Why global warming is a real problem

I’m sure you’ve heard enough of this garbage. Blah, global warming, that one thing you learned in school and keep hearing from time to time. Ask yourself, how many times have you taken it seriously? Probably not many.

NASA says the current trend of climate change is significant to note because it is the fastest rate of C02 (carbon di-oxide) emission rate in the last 1300 years. That’s a lot of years. Fortunately for us, in the 21st century we have these amazing things called satellites, ever heard of them? Probably not. You guys most likely spend your time doing weird things like paying your bills and breathing oxygen. Boring life.

No, but seriously, advanced satellite technologies have allowed us to analyse earth like never before. We have satellite data from the last 20-30 years that has made us much more capable of understanding and dealing with the situation.

NASA says,

“The heat-trapping nature of carbon dioxide and other gases was demonstrated in the mid-19th century. Their ability to affect the transfer of infrared energy through the atmosphere is the scientific basis of many instruments flown by NASA. There is no question that increased levels of greenhouse gases must cause the Earth to warm in response.”

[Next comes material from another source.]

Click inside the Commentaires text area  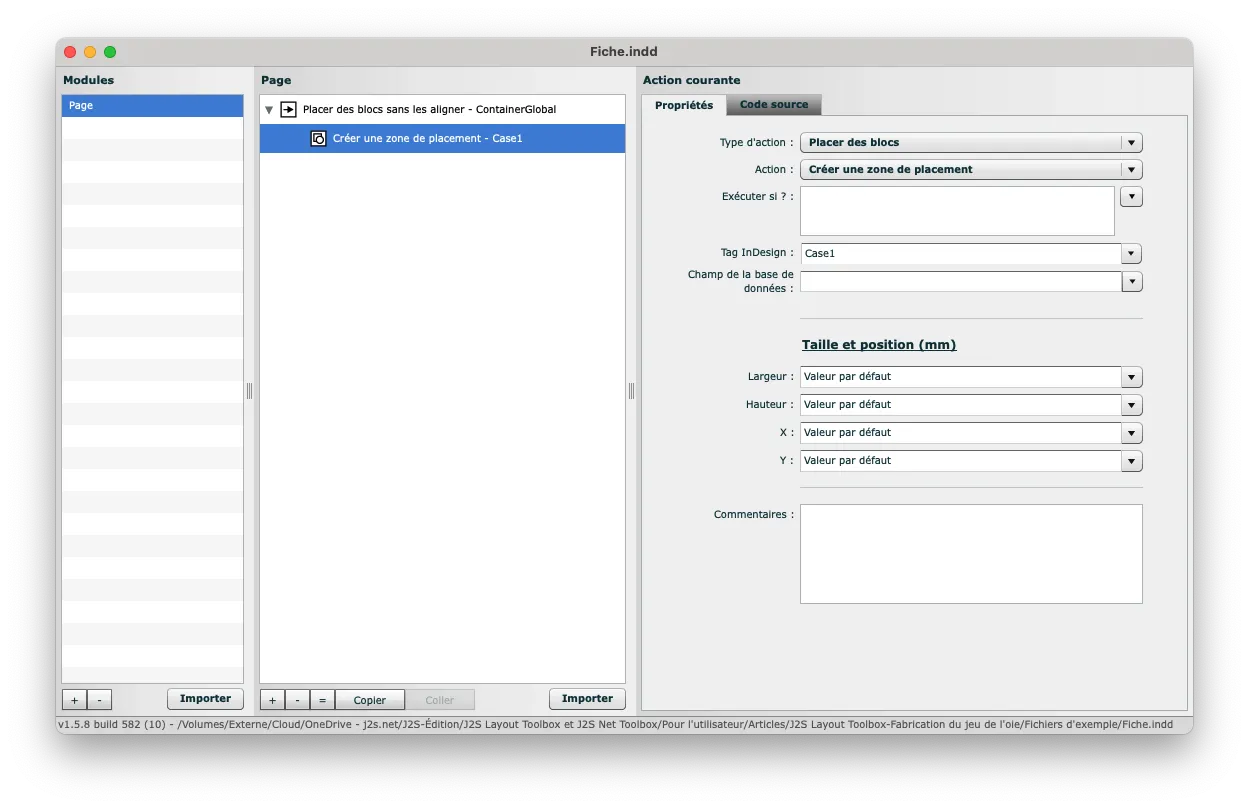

Here’s a few compelling pieces of evidence to make you believe.

Sea levels have risen 17 centimetres, or 6.7 inches in the last century. What’s surprising is that the rate of sea level rise in the last ten years is almost double than that of the last century! Put simply, in the last 10 years the rate has increased so much, if you put the last 100 years together, they still wouldn’t match up to what we’re seeing in the last 10.

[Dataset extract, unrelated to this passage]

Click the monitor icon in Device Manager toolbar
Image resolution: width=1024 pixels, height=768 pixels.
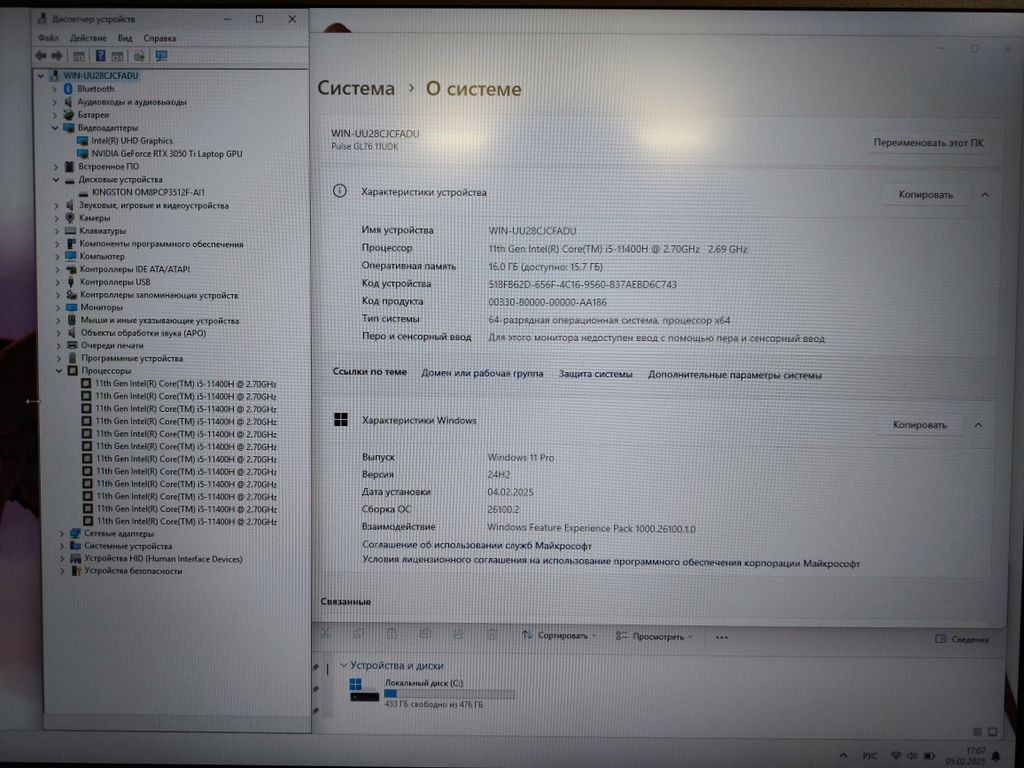point(161,56)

Global temperature has also risen greatly in the last 10-15 years. Some of the hottest years ever recorded have happened in the last 12 years, and ever since 1970, 20 of the hottest years have been recorded.

Ice sheets have also been melting at alarming rates. NASA states:

“Greenland lost 150 to 250 cubic kilometers (36 to 60 cubic miles) of ice per year between 2002 and 2006.”, “while Antarctica lost about 152 cubic kilometers (36 cubic miles) of ice between 2002 and 2005”.

Judging by this, it is not too difficult to assume that at this speed, humans would be in a lot of trouble in the forthcoming years. Many coastal and island nations/cities are in the danger of flooding or being engulfed completely by water. Polar caps are melting, species are dying off.

Before this planet turns into a graveyard for animals and soon humans, it is time to step up. We better realise the dangers that face us should global warming escalate further. It is high time that we push for renewable technologies and better ways to deal with current issues. Better act before it is too late.